Some, of course, want more extreme measures.
It's key to remember, Ahlswede said, that, in the absence of instruction, doctors will err on the side of giving more care and that you want to choose a medical-decision-maker who will follow your wishes, not his own.
Ahlswede, whose wife is a palliative-care nurse, said he was drawn to end-of-life medicine because of the need. But he also discovered that, horrible as the family meetings in the ICU can be, he was good at them. "I learned that I can talk about death and dying well. If I've been given a God-given talent," he said, "I can approach this in a respectful way that can help people."
He considers it a privilege to spend time with people who are dying and feels good about the feedback he has gotten from clients who've had family members die.
A nurse friend at Aria Torresdale, where Ahlswede works part time in the ICU, connected him with Barbara Kelly, whose husband was dying of the debilitating neuromuscular disease ALS. He helped her understand her husband's condition and talked with her husband about his wishes.

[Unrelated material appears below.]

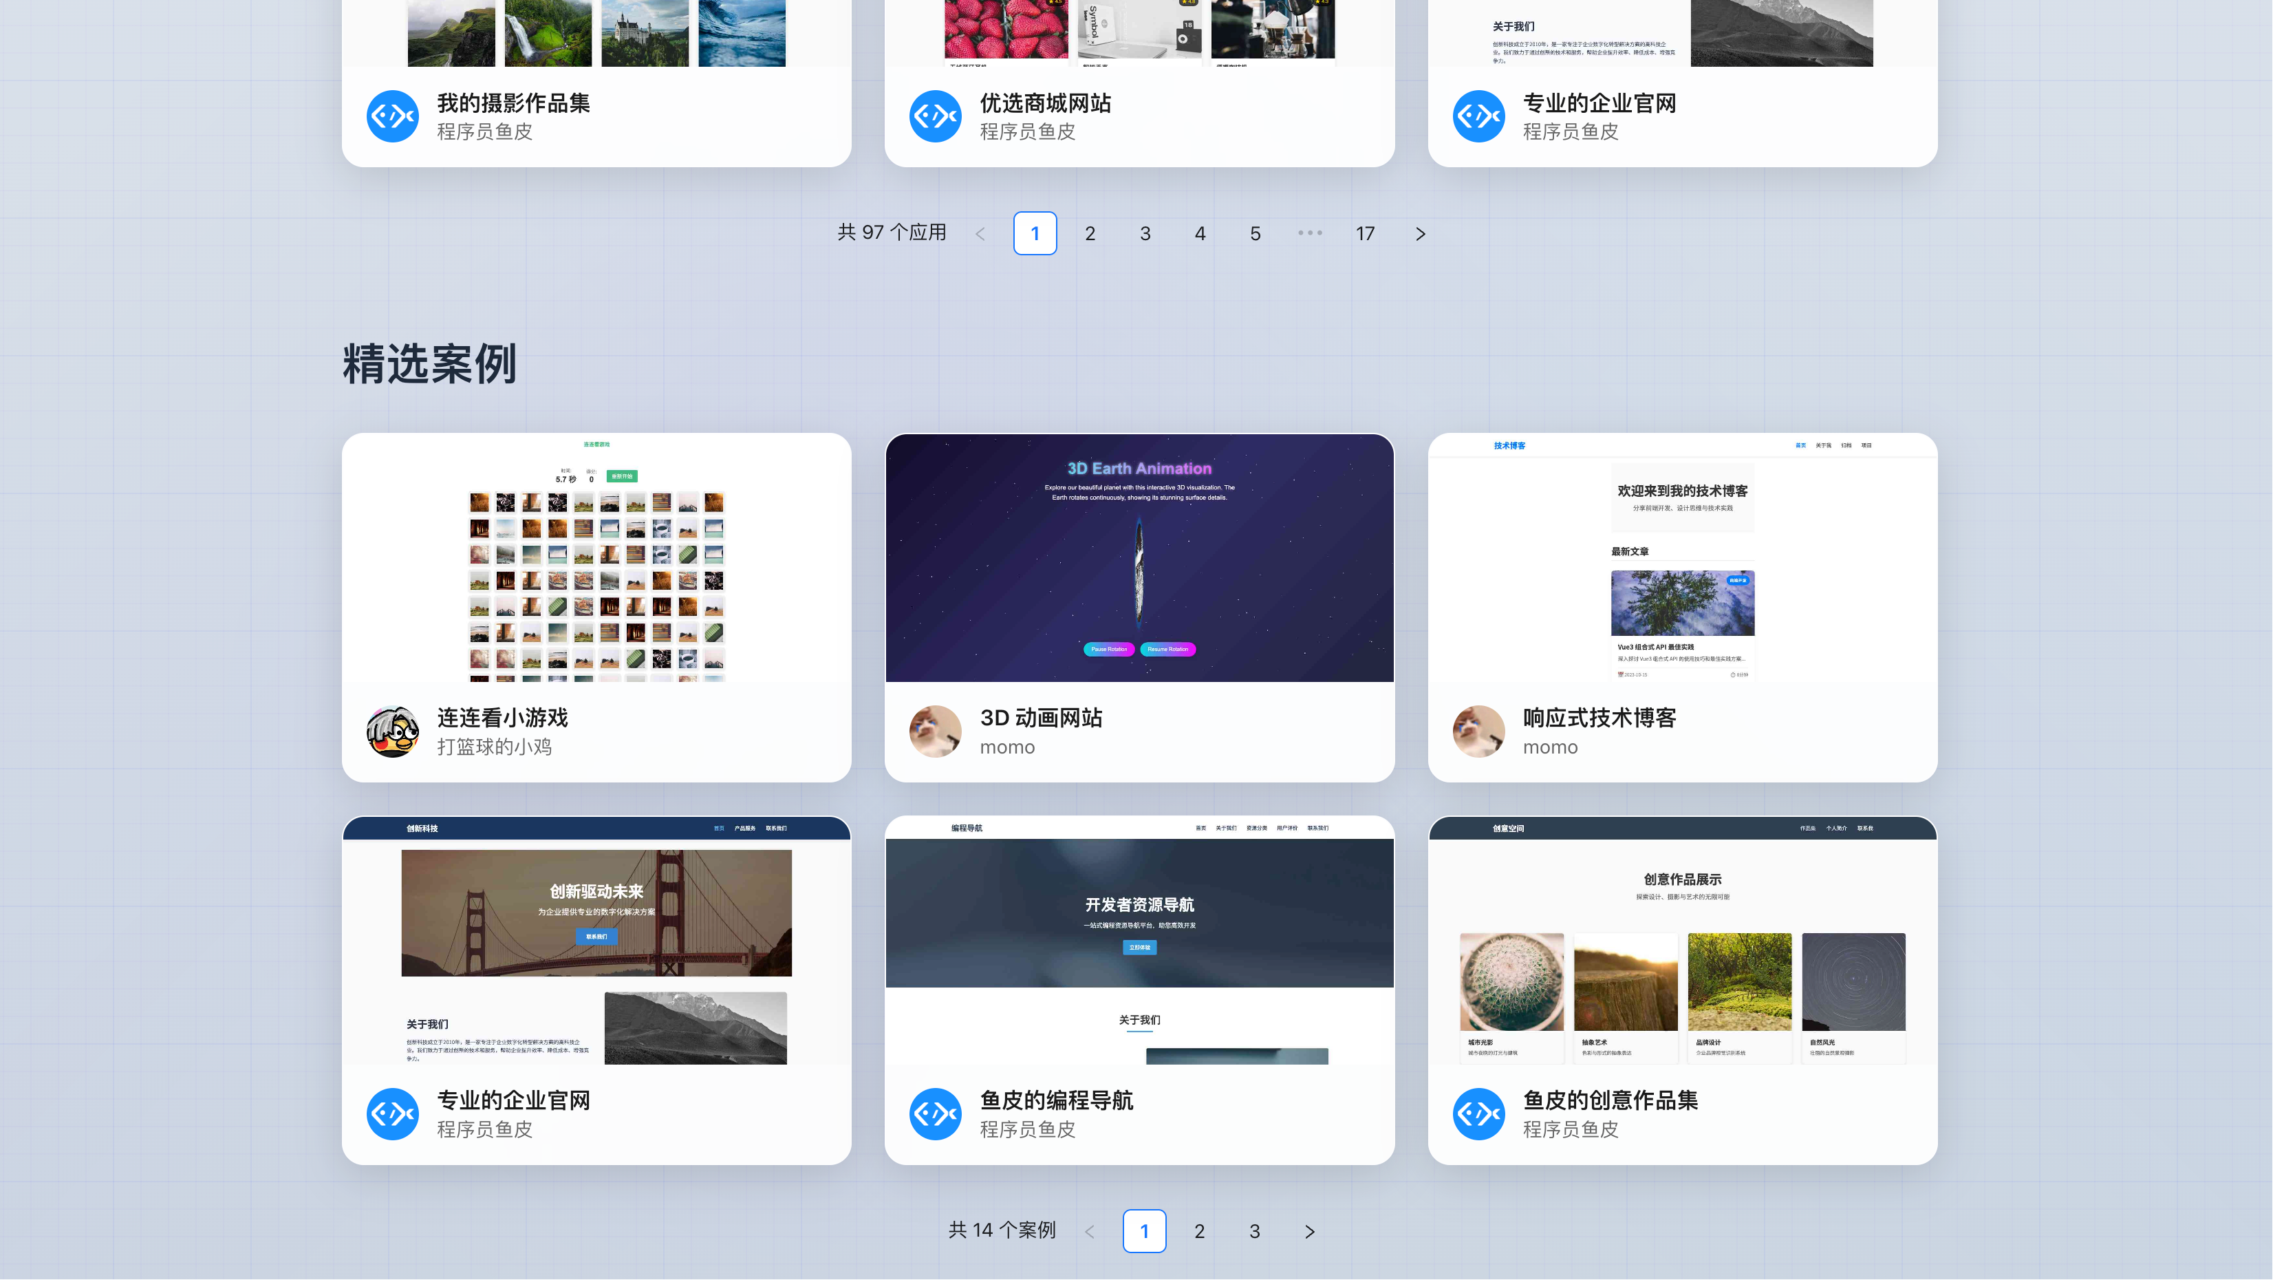The height and width of the screenshot is (1280, 2273).
Task: Click momo's avatar on 3D 动画网站 card
Action: (x=935, y=731)
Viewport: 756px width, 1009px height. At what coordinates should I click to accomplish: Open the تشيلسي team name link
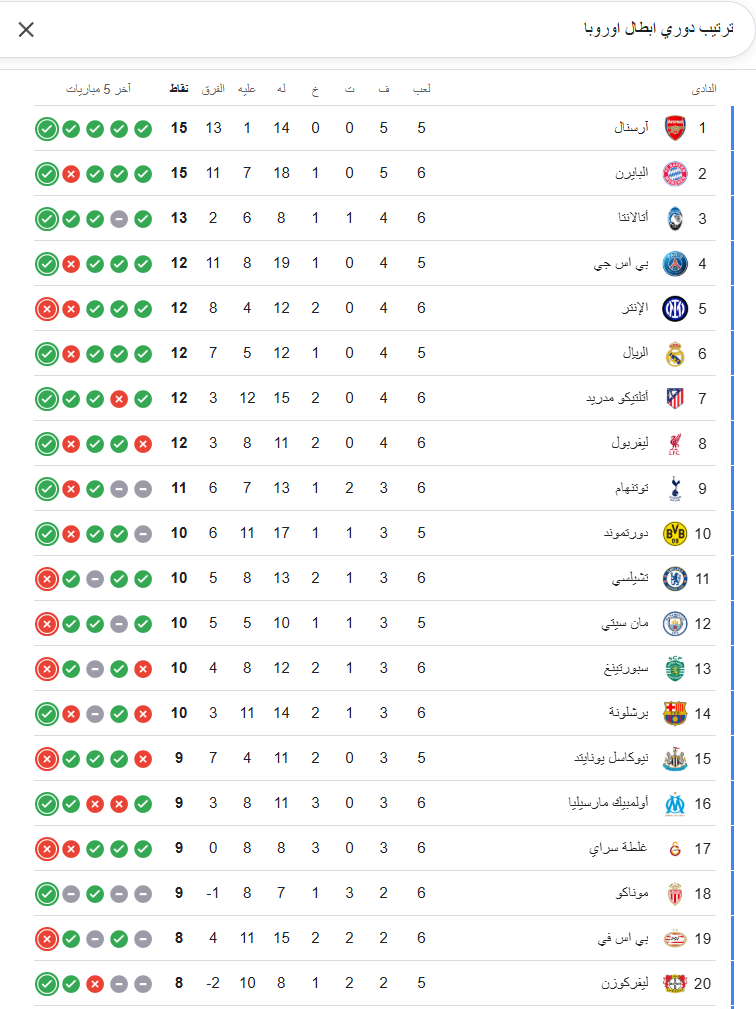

After the family decided to disconnect the breathing machine on New Year's Eve, Ahlswede and his wife went to their home in Northeast Philadelphia to help.
"He's just an angel," Kelly said. "I never knew there were doctors like this. We would have never got through this if it hadn't been for him."
Ahlswede said it was a remarkable way to spend New Year's Eve. As her husband died, Barbara Kelly held him and told him what a great man he was. "It was, in ways," Ahlswede said, "one of the most beautiful things I ever saw."